● The task
In the entries that follow, find each line with the word "agent" and copy it.
━━━━━ Given information
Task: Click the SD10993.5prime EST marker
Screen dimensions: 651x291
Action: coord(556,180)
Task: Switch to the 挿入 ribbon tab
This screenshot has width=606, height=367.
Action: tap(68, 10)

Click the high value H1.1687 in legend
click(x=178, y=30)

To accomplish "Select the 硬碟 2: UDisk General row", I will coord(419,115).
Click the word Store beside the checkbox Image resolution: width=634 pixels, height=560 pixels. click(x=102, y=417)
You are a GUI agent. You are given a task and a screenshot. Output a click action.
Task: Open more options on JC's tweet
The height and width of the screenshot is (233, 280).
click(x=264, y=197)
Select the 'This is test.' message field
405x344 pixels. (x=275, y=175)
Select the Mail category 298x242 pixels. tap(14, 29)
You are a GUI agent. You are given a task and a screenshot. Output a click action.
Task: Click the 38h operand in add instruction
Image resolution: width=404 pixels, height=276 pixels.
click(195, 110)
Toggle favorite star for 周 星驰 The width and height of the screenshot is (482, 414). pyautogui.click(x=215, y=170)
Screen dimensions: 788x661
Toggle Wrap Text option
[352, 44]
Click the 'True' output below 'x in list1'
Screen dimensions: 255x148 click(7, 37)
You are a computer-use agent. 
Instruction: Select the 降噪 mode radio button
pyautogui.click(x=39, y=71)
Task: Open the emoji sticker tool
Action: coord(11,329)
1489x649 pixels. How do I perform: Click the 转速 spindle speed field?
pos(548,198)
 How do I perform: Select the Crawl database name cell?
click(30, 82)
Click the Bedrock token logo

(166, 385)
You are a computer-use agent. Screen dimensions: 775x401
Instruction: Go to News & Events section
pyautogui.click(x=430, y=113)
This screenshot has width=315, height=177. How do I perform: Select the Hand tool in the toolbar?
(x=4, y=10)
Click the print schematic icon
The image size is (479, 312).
━━━━━━━━━━
● Expected answer
You are a GUI agent. You are given a task and a screenshot. Output a click action.
You are a GUI agent. You are given a task and a screenshot. Output a click action.
You are a computer-use agent. 
You are a computer-use agent. Screen dimensions: 775x401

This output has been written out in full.